Low protein intake over time also increases the risk of things like:

  • Sarcopenia (loss of muscle as we age)
  • Poor recovery
  • Reduced strength
  • Increased osteoporosis risk

Let’s look at a real-world example.

Meet Jo.

Jo is 40 years old and weighs around 70kg.

Using that rough 2g per kg target, she should probably be aiming for around 140g of protein per day.

Sounds easy enough… until you actually try to do it.

Let’s say Jo eats 3 meals per day. That means she needs roughly 45g of protein per meal.

That’s actually harder than most people think.

For breakfast she has:
3 eggs, spinach and a bit of feta.

Healthy? Absolutely.

But protein-wise that’s only around 15g if you’re lucky 

Lunch is some leftover chicken, rice and vegetables.

Maybe another 30g.

Dinner is salmon, kūmara and roast vegetables.

Again, another 30g or so.

Jo’s doing pretty well compared to most people…

But she’s still only sitting around the 80g mark for the day.

That’s where protein powder can actually be useful.

Not because you need it.

But because it helps fill the gaps.

Add a simple protein shake post-workout and suddenly Jo jumps from around 80g to 105–110g for the day.

Easy win.

Now, protein powder is still a processed food. It’s never going to be as nutrient dense as real food.

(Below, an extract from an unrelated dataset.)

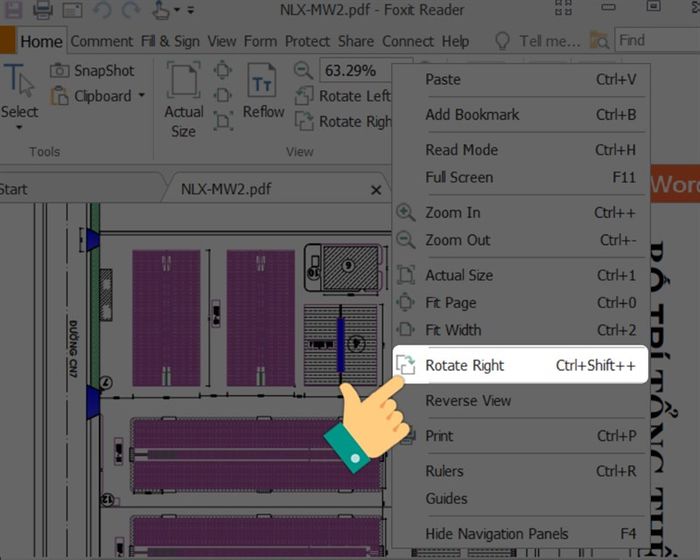Switch to the Protect ribbon tab
Screen dimensions: 700x560
click(x=307, y=41)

So if you can hit your numbers through real food alone, great.

That’s always the better option.

But real life exists.

People are busy. Appetite varies. Time is limited.

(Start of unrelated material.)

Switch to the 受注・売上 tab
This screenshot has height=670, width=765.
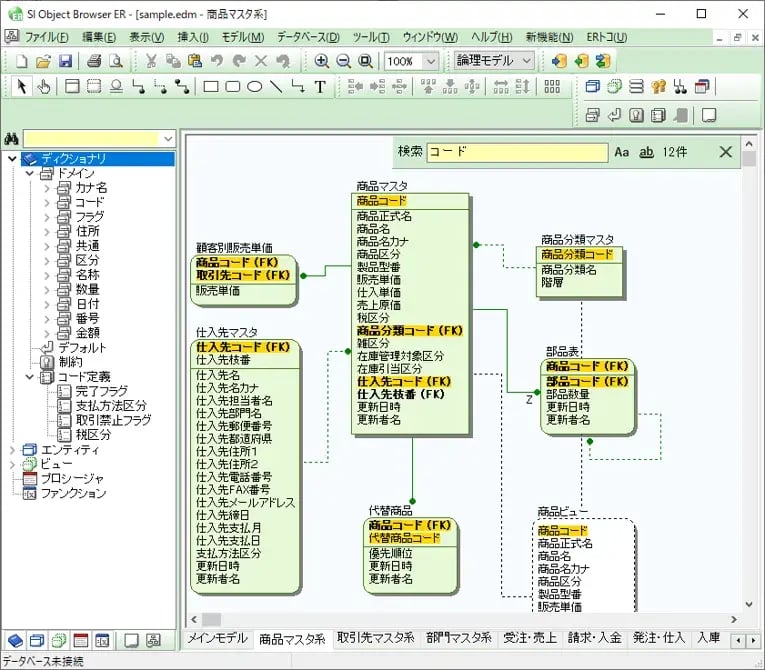tap(529, 638)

And sometimes a shake is just practical.

One thing I would say though…

Not all protein powders are created equal.

Some are loaded with artificial sweeteners, colours, gums and other junk that can absolutely play havoc with digestion.

Personally, I’d lean toward something with minimal ingredients and as close to natural as possible.

A little stevia or monk fruit doesn’t seem to be an issue for most people.

And before anyone asks…

“Should I take whey isolate, concentrate or pea protein?”

Honestly, for most people that’s majoring in the minors.

Step one is simply getting more protein in consistently.

A quick note… because I get asked this a lot…

“What protein powder should I use?”

We do have both available at the studio (mainly because it’s what I use myself). If you want more info, flick us an email at fitnesscamp@hotmail.com with the subject line “protein for the win” and I’ll send you the details.

At the end of the day…

You don’t need protein powder.

But if it helps you consistently get enough protein in?

Then it’s probably a pretty good tool to have in the toolbox.